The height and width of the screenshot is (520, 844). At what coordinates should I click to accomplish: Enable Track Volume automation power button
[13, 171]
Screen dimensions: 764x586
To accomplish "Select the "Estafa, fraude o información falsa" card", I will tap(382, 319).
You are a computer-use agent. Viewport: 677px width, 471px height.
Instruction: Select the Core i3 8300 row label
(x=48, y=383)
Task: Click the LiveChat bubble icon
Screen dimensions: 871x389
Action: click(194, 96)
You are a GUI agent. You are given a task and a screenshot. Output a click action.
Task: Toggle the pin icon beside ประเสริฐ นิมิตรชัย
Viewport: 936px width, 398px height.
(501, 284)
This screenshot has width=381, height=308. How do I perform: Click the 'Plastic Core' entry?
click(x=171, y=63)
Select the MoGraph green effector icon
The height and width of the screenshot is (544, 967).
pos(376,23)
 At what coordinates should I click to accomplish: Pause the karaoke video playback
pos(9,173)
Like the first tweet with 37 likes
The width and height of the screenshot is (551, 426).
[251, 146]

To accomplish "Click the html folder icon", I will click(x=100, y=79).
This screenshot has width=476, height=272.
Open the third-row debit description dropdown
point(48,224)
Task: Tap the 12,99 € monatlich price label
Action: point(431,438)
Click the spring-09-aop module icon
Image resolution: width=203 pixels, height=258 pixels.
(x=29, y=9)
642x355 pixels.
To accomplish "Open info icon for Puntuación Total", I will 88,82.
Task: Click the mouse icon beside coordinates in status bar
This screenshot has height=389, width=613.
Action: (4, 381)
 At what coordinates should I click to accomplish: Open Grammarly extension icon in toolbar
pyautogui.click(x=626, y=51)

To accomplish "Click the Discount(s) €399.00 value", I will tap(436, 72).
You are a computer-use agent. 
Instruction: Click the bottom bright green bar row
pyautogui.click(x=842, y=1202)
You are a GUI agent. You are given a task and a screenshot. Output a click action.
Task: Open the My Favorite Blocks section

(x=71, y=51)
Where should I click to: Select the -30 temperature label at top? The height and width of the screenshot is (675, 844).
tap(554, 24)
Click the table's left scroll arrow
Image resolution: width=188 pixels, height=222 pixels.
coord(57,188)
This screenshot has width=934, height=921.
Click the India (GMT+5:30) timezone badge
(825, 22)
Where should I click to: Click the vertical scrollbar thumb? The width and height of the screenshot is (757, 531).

★ ★ ★ ★ ★ ★ ★

### The task
Take every line above that includes the string "beside" and return it.

### Exercise answer
Task: Toggle the pin icon beside ประเสริฐ นิมิตรชัย
Task: Click the mouse icon beside coordinates in status bar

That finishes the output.